Motegi spesso amara per il Dottore. Diciamo subito che il Giappone non evoca bei ricordi a Valentino. E non bisogna neanche andare troppo indietro nel tempo; la caduta dell’anno scorso dopo soli 6 giri quando partiva dalla pole position è ancora scolpita nella memoria di Vale e di tutto “il popolo giallo” che lo ama. Insomma, storicamente parlando, Motegi ha riservato un solo grande successo a Valentino (quello del 2008). In terra nipponica Vale ha sì centrato una meravigliosa tripletta (2001, 2002, 2003) quando però si correva a Suzuka.

Motegi dolce per Vale: nel 2008 la vittoria valse al Dottore anche l’8° titolo iridato. Peraltro si trattò forse del trionfo più significativo per lui davanti alla Ducati di Casey Stoner (campione del 2007) ed alla Honda di Daniel Pedrosa. Un trionfo importante soprattutto perché già qualcuno (i suoi detrattori), avevano dato il via ai titoli di coda della sua carriera: l’ascesa di Stoner, il k.o. del 2006 all’ultima gara e l’iride del compianto Nicky Hayden a dar forza alle tesi dei nemici di Valentino. Ma il campione, il grande campione, si vede nei momenti difficili e in quella stagione Rossi fu straordinario portandosi a casa la bellezza di 9 gare e  suonando l’ottava e decisiva sinfonia proprio sull’asfalto nipponico. Una vittoria accompagnata dal siparietto finale: Vale che si ferma a bordo pista, cambia casco e si accomoda in uno studio improvvisato di un notaio che gli fa firmare il nuovo casco-documento con una microtelecamera sulla penna per mandare in mondovisione la storica firma. E poi via con la celebre maglietta commemorativa: “Scusate il ritardo”. E ancora: un orologio fermo sulle ore 8 e un cuoco con la zuppa mondiale. Una chiusura fantastica, degna di “The Doctor”.

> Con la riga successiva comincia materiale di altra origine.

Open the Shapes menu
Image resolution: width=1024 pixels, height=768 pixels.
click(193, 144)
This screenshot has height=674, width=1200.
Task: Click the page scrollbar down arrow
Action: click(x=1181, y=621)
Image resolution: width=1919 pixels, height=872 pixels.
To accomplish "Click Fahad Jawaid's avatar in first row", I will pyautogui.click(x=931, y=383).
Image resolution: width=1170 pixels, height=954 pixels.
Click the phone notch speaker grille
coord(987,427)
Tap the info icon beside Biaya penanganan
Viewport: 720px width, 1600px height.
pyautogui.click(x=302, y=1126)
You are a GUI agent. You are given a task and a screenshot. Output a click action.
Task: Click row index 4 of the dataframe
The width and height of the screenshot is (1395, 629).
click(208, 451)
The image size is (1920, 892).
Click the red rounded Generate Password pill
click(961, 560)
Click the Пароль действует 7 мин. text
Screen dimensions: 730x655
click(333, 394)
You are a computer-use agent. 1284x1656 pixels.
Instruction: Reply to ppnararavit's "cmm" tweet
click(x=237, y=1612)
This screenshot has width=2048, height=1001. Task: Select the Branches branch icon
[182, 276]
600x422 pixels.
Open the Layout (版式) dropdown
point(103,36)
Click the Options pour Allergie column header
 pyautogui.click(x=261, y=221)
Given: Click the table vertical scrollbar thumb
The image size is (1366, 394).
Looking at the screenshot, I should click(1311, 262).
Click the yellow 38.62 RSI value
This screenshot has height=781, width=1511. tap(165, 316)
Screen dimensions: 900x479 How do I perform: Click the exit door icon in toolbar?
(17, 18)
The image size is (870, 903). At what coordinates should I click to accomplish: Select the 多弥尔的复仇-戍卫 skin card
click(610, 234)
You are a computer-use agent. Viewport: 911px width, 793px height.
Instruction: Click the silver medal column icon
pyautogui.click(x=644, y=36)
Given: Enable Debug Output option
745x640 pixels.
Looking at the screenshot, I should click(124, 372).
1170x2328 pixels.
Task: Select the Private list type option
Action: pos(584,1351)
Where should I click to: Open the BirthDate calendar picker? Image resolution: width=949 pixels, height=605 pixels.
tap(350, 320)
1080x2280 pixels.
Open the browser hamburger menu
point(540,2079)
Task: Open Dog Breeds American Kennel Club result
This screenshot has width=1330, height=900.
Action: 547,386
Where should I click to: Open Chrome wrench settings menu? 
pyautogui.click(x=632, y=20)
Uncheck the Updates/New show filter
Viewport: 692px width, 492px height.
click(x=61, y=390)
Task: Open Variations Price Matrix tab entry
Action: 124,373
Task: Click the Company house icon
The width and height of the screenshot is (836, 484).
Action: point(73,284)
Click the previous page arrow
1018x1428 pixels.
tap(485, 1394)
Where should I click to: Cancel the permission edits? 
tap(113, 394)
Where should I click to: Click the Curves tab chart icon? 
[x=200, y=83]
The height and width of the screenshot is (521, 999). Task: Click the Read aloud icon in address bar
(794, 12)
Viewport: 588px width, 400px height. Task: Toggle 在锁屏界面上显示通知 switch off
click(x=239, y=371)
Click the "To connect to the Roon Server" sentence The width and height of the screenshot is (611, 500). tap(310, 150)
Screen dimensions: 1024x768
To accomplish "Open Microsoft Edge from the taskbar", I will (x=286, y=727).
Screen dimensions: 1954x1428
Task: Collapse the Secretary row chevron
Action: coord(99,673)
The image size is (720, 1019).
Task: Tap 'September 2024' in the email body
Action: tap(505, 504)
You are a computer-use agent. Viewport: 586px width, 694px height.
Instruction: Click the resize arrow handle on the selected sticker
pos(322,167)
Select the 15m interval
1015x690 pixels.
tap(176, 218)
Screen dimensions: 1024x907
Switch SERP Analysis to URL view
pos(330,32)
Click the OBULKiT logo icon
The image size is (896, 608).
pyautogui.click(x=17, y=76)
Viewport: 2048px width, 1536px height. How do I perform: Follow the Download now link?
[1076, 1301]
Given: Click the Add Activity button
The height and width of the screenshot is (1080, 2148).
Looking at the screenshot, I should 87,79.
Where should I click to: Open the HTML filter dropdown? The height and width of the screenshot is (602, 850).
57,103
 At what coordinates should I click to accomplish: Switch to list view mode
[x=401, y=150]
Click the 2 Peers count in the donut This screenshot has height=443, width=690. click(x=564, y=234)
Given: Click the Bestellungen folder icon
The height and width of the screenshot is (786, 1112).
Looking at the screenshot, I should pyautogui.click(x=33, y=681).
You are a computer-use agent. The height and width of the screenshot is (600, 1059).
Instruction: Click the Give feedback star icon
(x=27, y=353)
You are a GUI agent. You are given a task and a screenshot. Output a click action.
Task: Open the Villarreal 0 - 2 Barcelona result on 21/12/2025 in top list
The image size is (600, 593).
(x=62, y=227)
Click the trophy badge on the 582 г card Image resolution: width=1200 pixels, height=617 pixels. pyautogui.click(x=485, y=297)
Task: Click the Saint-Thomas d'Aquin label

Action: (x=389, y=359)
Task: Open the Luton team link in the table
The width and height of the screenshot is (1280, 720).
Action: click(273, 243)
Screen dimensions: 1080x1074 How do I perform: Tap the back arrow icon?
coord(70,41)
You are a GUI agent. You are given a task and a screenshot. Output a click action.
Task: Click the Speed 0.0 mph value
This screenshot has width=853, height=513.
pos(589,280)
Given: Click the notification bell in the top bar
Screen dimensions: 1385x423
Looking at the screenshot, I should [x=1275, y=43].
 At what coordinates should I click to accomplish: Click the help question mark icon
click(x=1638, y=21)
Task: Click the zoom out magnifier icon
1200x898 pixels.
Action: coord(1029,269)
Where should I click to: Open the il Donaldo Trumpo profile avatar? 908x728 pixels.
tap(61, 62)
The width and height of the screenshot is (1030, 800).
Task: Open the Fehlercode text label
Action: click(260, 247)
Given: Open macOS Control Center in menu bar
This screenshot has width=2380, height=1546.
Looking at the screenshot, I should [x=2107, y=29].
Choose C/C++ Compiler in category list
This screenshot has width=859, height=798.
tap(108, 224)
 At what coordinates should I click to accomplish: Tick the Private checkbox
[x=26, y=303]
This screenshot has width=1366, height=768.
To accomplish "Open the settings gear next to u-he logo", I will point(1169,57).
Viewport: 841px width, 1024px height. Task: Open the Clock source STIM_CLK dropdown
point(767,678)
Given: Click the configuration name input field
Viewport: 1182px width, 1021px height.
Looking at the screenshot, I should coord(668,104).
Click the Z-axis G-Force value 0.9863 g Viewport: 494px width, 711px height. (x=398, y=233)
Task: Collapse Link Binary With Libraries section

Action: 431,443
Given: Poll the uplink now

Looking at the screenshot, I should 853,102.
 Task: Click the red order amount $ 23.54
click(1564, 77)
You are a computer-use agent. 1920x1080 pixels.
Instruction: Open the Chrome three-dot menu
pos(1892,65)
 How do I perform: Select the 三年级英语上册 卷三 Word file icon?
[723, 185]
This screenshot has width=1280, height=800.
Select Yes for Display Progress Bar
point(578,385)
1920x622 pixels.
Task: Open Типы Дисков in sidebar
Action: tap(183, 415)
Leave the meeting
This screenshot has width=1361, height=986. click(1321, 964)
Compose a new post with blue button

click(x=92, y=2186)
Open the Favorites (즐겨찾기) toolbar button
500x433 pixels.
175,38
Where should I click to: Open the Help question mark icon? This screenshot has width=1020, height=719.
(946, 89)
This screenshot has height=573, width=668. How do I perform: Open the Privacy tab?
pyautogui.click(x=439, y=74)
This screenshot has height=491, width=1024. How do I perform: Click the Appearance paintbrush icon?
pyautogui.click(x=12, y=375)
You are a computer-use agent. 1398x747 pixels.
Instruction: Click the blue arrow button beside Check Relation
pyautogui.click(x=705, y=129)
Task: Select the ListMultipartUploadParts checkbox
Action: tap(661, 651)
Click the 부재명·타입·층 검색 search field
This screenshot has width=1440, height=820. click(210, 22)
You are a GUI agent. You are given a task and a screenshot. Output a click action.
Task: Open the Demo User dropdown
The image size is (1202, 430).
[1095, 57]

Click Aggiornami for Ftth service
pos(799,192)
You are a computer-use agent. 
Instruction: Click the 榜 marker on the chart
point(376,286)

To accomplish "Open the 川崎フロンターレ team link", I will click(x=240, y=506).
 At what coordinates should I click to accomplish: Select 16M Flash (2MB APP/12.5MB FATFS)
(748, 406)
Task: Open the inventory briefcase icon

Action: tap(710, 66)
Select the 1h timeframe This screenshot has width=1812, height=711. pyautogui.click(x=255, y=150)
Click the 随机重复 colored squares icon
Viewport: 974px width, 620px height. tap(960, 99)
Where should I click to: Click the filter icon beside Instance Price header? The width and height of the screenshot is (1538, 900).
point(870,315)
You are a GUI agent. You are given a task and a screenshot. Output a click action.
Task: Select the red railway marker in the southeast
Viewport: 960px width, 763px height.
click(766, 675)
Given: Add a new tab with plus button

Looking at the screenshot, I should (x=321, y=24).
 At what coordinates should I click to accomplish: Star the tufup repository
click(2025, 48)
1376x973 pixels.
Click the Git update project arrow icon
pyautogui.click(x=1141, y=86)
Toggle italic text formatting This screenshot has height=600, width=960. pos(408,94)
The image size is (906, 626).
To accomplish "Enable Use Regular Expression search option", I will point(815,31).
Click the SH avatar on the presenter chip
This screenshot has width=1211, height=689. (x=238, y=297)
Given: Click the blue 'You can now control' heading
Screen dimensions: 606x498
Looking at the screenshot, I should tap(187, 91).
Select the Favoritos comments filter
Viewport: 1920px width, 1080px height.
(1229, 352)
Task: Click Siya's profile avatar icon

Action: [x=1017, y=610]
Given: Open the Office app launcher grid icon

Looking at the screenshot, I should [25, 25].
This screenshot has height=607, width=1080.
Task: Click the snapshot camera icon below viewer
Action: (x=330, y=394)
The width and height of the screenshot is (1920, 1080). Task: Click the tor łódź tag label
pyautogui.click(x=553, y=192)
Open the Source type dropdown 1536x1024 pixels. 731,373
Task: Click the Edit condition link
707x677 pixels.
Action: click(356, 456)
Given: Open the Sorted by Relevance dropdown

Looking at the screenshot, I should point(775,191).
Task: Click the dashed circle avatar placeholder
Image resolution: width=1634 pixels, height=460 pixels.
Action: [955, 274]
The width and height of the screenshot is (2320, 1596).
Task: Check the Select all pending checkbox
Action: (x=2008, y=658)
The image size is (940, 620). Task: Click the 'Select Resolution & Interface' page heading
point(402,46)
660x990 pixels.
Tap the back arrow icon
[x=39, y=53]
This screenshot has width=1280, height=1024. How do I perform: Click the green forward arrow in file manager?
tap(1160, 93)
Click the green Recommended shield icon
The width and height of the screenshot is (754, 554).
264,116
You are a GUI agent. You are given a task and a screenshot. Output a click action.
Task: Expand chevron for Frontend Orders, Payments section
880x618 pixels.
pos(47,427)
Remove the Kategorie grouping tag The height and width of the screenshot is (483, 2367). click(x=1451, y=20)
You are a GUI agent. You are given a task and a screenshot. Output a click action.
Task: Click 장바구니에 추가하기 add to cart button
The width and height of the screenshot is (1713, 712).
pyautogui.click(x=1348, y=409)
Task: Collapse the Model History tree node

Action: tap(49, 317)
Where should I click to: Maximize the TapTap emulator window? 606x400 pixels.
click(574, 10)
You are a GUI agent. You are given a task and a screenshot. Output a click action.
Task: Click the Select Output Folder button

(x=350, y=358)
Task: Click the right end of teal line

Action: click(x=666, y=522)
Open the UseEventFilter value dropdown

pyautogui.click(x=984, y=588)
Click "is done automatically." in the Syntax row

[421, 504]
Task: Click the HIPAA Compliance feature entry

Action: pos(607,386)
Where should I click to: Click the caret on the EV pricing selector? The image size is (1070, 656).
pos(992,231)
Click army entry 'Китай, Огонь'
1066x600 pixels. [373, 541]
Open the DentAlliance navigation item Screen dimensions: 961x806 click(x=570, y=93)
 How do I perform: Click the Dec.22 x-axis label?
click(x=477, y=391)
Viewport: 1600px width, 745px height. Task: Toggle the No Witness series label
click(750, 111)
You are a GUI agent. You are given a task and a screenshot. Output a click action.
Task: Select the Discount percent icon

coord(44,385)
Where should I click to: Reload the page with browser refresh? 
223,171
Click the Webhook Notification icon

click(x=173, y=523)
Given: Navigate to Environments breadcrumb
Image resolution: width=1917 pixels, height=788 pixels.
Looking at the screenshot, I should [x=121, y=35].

Gli altri precedenti di Rossi a Motegi. Da ricordare però non c’è solo questo ma anche un terzo posto denso di agonismo. E’ infatti rimasto indelebile nelle menti degli appassionati e dei tifosi di Rossi il bellissimo duello che il numero 46 ed il suo compagno di team, Jorge Lorenzo, sfoderarono nel 2010, coi due centauri che fecero a sportellate fino all’ultima curva pur di guadagnare il podio, mentre Casey Stoner andava a vincere la gara davanti ad Andrea Dovizioso (all’epoca alla Honda).  Un 2010 oltretutto per alcuni versi simile al 2017: Rossi, infatti, era reduce dall’incidente del Mugello che gli costò sempre la frattura di tibia e perone. L’auspicio è che in una stagione sfortunata come questa possa andare in scena un bis simile nel prossimo Gran Premio del Giappone: con Valentino grandissimo protagonista. Forza Vale!